Sciopero del 12: “nuova Resistenza” o “sciopero politico”?

Basta esasperazioni, pensate al bene del Paese”, “serve rispetto reciproco”, “serve che si trovi la via di una discussione pacata” tra sindacato, governo e Parlamento.

L’appello del presidente Napolitano, che si è anche attivato personalmente, a quanto riferiscono le cronache dei giornali, per attenuare il forte contrasto tra governo (ministro Lupi) e sindacati sulla questione della precettazione dei ferrovieri, poi revocata per evitare l’esasperazione del conflitto sociale, non sembra essere stato accolto da tutti, almeno nel giorno in cui lo sciopero si è svolto.

Certamente non dal neosegretario della Uil Carmelo Barbagallo, quando ha parlato di “nuova Resistenza” contro le politiche del governo (termine che aveva forse nelle sue intenzioni la erre minuscola, lettera che però nel fervore del suo discorso è sembrata a tutti maiuscola).

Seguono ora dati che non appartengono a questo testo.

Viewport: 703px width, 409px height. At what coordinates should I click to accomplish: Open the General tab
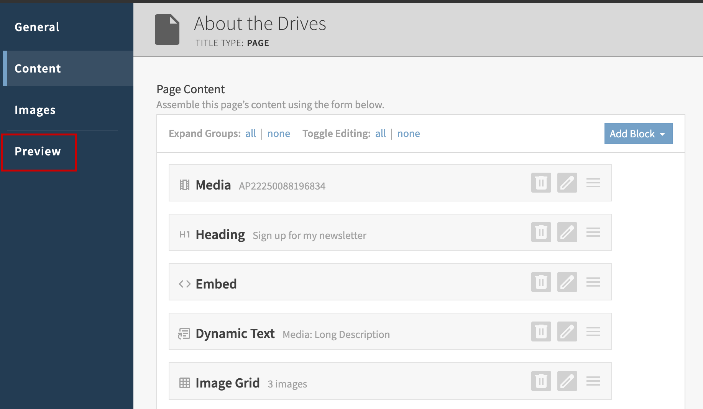(37, 27)
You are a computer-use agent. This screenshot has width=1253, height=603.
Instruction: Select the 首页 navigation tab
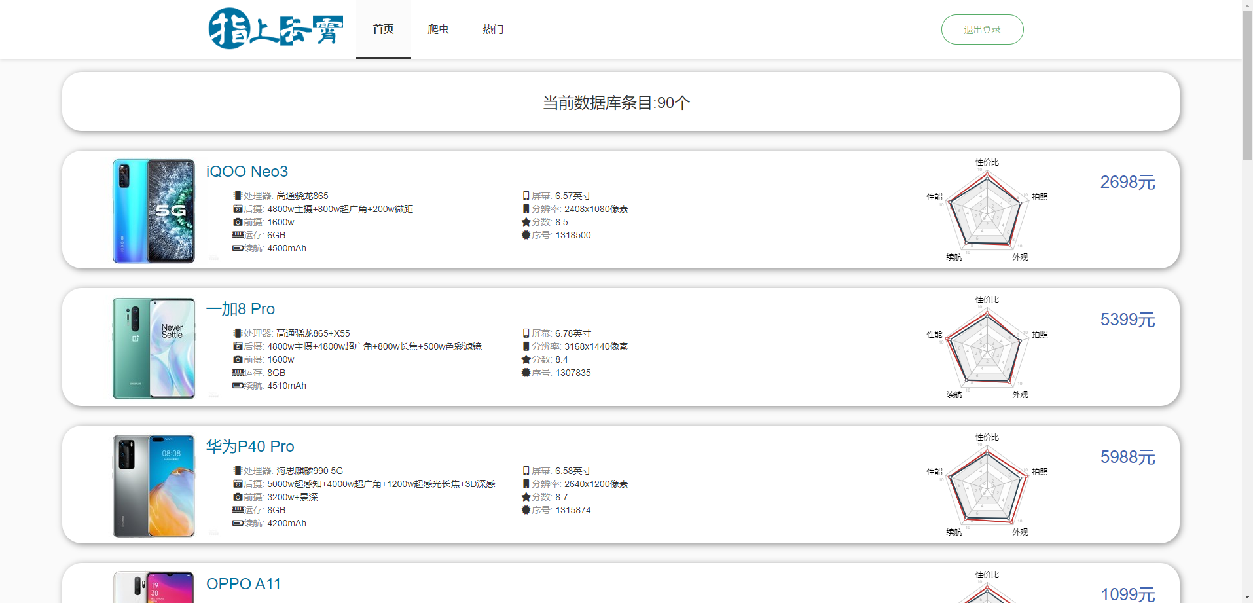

E nemmeno dalla vicesegretaria del PD Debora Serracchiani, che ha definito lo sciopero “legittimo ma assolutamente politico” e ha anche lodato la diversa linea tenuta dalla Cisl, che non ha aderito allo sciopero anche se contraria al Jobs Act e al blocco dei contratti del pubblico impiego.

La spaccatura tra Cgil e Uil da una parte e Cisl dall’altra (con una Uil post-Angeletti meno disposta a mediare tra le altre due organizzazioni) può avere importanti ripercussioni nella scuola, con la divisione delle cinque “maggiori organizzazioni rappresentative” in due sottoschieramenti: Cgil e Uil da una parte e Cisl, Snals e Gilda degli insegnanti dall’altra: più ‘politico’ il primo, più contrattualista e settoriale il secondo.

Non sarebbe un passo avanti verso quella “discussione pacata” tra le parti, auspicata dal presidente della Repubblica, che l’impegnativo (comunque se ne valutino i contenuti) e multidimensionale documento governativo sulla ‘Buona Scuola’, richiederebbe a tutti, a cominciare dai sindacati.